Procede por tanto la estimación solo en parte del recurso, esto es, acogiendo el complemento por mínimos a proporción del tiempo de convivencia, si bien por las razones expuestas la cuantía del mismo solo puede ser la que la sentencia de instancia refleja por importe mensual de 183,06 euros en atención al tiempo de convivencia.
QUINTO.-Tanto la condición de la entidad recurrente como la estimación parcial del recurso impiden de conformidad con lo previsto en el artículo 235.1 de la LJS la condena en costas que la parte recurrida solicita en el escrito de impugnación.

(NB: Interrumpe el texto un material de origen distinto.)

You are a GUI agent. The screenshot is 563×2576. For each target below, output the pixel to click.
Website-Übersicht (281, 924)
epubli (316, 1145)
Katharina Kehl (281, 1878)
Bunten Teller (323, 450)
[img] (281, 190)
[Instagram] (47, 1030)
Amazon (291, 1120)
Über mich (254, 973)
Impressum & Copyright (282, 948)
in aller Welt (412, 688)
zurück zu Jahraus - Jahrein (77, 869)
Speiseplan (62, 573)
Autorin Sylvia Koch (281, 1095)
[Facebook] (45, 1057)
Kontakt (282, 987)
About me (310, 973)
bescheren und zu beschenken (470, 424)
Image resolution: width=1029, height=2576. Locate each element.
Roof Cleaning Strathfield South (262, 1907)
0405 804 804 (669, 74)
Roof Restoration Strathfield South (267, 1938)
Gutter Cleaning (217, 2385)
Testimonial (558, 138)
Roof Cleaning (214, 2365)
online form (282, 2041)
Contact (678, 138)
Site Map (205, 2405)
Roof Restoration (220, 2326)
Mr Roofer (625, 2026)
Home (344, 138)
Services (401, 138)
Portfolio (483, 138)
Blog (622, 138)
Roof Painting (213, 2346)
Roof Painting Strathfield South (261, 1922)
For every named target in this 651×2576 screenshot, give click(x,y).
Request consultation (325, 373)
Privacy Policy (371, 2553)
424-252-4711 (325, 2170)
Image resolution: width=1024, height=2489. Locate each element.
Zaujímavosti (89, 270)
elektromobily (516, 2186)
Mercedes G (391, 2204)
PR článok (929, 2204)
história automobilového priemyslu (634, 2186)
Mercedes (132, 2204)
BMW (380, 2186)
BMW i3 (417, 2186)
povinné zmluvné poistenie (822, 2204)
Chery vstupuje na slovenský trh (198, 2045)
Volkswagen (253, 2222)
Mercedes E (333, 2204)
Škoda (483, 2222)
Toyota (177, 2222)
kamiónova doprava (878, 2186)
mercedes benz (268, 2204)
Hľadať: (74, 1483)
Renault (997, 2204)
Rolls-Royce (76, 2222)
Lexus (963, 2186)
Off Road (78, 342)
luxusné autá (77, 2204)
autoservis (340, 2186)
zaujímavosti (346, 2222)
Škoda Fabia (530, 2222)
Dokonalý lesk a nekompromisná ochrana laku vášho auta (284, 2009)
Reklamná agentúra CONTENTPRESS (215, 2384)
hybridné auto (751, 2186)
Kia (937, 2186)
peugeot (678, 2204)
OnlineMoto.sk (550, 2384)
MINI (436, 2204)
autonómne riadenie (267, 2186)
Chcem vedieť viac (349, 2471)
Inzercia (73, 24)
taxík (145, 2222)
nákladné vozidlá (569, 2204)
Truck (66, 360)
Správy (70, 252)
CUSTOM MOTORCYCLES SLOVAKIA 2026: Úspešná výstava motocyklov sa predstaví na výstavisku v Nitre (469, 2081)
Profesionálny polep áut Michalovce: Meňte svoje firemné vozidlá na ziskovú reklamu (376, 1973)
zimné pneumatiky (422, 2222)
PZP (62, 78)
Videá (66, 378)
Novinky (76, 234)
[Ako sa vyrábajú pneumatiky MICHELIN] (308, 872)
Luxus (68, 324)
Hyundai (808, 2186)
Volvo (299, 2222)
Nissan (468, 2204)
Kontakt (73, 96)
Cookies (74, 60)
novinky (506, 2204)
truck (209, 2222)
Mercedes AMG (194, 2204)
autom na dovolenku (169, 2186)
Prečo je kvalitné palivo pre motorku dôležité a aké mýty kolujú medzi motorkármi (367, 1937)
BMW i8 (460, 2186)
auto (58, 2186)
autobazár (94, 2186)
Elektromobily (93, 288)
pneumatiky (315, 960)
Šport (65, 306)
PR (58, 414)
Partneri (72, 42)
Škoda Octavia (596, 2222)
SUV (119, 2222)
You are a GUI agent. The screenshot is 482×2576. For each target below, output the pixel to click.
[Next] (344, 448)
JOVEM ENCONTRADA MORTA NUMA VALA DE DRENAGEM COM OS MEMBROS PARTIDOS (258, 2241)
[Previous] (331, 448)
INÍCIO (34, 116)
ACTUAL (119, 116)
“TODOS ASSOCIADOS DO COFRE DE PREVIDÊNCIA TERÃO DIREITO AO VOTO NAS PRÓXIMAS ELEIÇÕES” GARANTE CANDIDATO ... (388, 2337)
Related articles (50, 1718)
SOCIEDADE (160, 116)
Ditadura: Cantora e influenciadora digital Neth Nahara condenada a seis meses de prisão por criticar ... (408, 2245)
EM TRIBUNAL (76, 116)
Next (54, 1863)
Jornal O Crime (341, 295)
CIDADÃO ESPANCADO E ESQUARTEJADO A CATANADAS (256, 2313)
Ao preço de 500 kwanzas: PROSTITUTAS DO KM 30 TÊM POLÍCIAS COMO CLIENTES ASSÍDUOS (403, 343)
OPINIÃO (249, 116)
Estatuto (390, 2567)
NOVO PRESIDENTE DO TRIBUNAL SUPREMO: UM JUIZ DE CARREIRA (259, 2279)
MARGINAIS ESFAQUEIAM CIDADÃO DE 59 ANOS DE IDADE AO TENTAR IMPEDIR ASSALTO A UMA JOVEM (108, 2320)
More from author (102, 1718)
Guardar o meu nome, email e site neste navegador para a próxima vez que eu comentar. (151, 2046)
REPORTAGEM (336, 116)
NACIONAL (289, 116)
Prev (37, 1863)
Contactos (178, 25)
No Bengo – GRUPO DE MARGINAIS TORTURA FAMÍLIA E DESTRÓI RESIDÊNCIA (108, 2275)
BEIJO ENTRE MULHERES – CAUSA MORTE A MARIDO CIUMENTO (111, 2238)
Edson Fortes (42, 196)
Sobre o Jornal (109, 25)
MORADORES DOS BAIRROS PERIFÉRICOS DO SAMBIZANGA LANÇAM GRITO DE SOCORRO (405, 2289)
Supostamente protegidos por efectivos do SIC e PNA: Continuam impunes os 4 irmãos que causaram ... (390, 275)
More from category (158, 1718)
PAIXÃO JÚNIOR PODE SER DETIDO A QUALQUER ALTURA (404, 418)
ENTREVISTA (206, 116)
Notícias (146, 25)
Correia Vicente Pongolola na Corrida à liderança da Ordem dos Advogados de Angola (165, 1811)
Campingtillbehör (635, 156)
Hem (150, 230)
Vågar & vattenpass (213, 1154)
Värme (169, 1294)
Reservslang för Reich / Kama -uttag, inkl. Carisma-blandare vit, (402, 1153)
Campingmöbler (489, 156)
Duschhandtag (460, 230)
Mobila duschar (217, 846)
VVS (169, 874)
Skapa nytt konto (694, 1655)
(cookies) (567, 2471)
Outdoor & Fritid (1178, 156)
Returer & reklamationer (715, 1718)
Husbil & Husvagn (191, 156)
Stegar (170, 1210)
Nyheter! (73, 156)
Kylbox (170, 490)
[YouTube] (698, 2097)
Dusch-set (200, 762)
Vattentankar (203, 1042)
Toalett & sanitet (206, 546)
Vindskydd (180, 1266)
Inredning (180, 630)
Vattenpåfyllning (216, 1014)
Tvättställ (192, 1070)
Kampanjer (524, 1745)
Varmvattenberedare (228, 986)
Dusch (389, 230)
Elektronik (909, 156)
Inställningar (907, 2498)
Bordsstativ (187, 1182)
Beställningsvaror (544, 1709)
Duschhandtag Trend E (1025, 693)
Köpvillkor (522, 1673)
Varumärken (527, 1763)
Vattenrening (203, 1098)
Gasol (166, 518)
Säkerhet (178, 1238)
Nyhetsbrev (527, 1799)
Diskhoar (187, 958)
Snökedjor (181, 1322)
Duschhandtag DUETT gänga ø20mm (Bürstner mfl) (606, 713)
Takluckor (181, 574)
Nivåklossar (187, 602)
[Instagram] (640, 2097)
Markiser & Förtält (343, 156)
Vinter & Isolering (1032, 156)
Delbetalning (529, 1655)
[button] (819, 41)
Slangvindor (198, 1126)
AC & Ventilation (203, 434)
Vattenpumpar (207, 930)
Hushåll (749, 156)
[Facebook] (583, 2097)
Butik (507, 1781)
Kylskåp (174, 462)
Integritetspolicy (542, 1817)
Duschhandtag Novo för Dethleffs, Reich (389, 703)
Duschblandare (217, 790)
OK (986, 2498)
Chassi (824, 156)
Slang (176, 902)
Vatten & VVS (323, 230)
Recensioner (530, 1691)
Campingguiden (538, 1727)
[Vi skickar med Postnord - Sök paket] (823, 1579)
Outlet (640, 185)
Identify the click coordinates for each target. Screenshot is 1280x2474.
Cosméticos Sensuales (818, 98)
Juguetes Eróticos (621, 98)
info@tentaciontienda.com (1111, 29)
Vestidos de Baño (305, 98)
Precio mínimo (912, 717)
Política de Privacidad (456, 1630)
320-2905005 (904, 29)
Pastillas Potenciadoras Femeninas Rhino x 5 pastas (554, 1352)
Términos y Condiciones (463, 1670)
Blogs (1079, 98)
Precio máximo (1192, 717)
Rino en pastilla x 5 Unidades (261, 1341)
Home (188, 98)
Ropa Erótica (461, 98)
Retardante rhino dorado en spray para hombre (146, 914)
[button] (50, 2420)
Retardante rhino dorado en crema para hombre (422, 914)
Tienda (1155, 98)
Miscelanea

VISTOSlos anteriores preceptos y los demás de general aplicación,
Fallo
Estimando en parte el recurso de suplicación interpuesto por el Letrado de la Seguridad Social en nombre y representación del INSTITUTO NACIONAL DE LA SEGURIDAD SOCIAL frente a la sentencia dictada en fecha 22 de octubre de 2021 por el Juzgado de lo Social número 3 de Gijón en el procedimiento número 155/2021 seguido a instancia de D.ª Araceli frente a dicha parte y a la TESORERÍA GENERAL DE LA SEGURIDAD SOCIAL, debemos revocar y revocamos en parte la sentencia de instancia en el único sentido de declarar que el derecho de la actora a percibir el complemento por mínimos en su pensión de viudedad es en la cuantía mensual de 183,06 euros en atención al tiempo de convivencia, manteniendo los restantes pronunciamientos de instancia.
Medios de impugnación
Se advierte a las partes que contra esta sentencia cabe interponer recurso de casación para la unificación de doctrina, que habrá de prepararse mediante escrito suscrito por letrado, presentándolo en esta Sala de lo Social dentro del improrrogable plazo de los diez días hábiles siguientes a la fecha de notificación de la misma en los términos de los artículos 221, 230.3 de la LRJS, y con los apercibimientoscontenidos en esto y en los artículos 230.4, 5 y 6 de la misma Ley.
Pásense las actuaciones a la Sra. Letrada de la Administración de Justicia para cumplir los deberes de publicidad, notificación y registro de la Sentencia.
Así, por esta nuestra Sentencia, definitivamente juzgando, lo pronunciamos, mandamos y firmamos.